Abusividade das construtoras e incorporadoras nas rescisões contratuais

A Justiça entende como abusivas diversas cláusulas contratuais impostas pelas construtoras e incorporadoras (como multas rescisórias estratosféricas, por exemplo).Muita gente tem sofrido problemas significativos por conta do aprofundamento da crise econômico-financeira, especialmente as pessoas que se comprometeram a comprar imóveis (em geral aqueles adquiridos “na planta”). Afinal, os limites de crédito para financiamento caíram drasticamente, os custos dos empréstimos estão bem mais caros, as famílias estão com os orçamentos mais apertados e o valor a ser financiado ficou alto por conta das atualizações contratuais (INCC, etc).Também não se consegue vender os direitos da compra a terceiros, pois o mercado imobiliário está em ritmo mais lento, porque o imóvel ficou mais caro por conta das atualizações contratuais, bem como porque a própria construtora que vendeu o imóvel está com o estoque cheio e não repassou a elevação/atualização nos preços dos imóveis por ela vendidos – ou seja, as construtoras estão correndo diretamente e em nítida vantagem (credibilidade e também no valor do imóvel).Isso tudo gera situações de inadimplência ou de rescisão forçada do contrato. E é aí que os abusos jurídicos se concretizam, já que ocasionam problemas práticos com prejuízos financeiros aos cidadãos.Muitos abusos são vistos nos contratos do gênero, pois há multas rescisórias abusivas -  algumas de até 85% do valor pago ou então de 30% do total do contrato; por exemplo.

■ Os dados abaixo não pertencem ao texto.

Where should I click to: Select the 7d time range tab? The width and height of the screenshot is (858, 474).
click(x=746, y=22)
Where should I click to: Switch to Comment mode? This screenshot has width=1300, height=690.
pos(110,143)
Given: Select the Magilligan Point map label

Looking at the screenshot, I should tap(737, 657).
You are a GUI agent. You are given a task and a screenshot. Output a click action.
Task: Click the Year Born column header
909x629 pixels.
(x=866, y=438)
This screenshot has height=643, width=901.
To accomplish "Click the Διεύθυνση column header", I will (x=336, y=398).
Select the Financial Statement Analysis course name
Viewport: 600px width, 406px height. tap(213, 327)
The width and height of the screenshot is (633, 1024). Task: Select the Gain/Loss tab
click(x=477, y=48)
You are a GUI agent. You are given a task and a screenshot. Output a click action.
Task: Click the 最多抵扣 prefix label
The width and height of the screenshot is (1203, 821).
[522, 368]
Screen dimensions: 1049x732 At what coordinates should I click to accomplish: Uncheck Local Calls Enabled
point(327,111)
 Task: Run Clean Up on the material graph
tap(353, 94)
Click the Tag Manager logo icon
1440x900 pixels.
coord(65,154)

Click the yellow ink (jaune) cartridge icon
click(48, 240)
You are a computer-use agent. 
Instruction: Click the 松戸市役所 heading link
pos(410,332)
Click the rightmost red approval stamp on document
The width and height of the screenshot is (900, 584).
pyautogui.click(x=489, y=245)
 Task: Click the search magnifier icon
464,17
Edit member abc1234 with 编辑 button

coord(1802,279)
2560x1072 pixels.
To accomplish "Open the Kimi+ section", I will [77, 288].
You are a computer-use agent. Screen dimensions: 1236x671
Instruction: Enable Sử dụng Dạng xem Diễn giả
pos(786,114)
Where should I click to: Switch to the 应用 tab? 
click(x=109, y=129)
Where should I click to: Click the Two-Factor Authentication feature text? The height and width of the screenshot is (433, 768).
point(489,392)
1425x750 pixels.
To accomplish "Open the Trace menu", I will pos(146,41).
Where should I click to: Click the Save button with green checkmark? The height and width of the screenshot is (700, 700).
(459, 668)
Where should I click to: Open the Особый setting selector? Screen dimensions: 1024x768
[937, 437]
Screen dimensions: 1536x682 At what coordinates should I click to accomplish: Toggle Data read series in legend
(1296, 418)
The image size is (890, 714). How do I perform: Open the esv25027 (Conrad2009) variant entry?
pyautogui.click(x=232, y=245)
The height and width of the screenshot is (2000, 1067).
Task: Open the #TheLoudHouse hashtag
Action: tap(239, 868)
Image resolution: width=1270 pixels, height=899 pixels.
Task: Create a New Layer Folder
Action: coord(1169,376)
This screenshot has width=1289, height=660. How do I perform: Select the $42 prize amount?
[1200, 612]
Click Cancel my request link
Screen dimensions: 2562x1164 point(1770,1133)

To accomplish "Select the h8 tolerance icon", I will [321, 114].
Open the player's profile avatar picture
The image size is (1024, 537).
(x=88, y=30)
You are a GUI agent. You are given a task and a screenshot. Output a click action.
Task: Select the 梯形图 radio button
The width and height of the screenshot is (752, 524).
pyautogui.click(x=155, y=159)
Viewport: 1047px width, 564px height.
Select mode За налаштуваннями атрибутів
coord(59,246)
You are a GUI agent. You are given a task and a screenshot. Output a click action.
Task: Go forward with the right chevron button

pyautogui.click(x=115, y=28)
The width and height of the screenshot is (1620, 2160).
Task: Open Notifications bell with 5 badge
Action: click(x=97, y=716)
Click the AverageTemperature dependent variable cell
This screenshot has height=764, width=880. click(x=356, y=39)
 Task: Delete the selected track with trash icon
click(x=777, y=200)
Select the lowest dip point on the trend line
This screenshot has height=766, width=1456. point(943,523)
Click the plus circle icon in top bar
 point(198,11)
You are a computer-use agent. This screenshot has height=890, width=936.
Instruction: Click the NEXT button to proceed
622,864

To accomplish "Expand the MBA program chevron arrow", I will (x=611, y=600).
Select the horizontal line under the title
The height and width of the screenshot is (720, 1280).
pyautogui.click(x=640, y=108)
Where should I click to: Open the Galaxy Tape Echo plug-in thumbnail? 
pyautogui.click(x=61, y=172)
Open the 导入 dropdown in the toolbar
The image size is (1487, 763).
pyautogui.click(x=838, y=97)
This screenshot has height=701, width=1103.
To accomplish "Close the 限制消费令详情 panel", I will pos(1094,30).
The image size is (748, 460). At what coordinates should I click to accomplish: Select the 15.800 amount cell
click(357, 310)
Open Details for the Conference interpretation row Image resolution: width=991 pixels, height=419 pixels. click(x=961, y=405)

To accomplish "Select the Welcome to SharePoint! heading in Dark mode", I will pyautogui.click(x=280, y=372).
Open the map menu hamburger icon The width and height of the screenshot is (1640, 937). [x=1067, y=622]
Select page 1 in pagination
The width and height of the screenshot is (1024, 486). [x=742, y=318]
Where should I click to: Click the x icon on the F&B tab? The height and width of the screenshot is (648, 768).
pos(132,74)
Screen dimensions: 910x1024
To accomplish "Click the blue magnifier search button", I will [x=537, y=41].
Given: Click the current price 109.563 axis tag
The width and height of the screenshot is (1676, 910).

Isto é uma calamidade contra as pessoas de bem, pois o Poder Judiciário tem entendido como limite razoável algo entre 10 e 20% do que foi pago – e não do total do contrato !Há também outros problemas diversos nos contratos e que fazem com que as pessoas sofram por não ter a informação adequada, por não conhecerem seus direitos.Assim, cabe à população estar esclarecida contra os abusos em contratos do gênero e nas relações jurídico-sociais entre compradores e vendedores.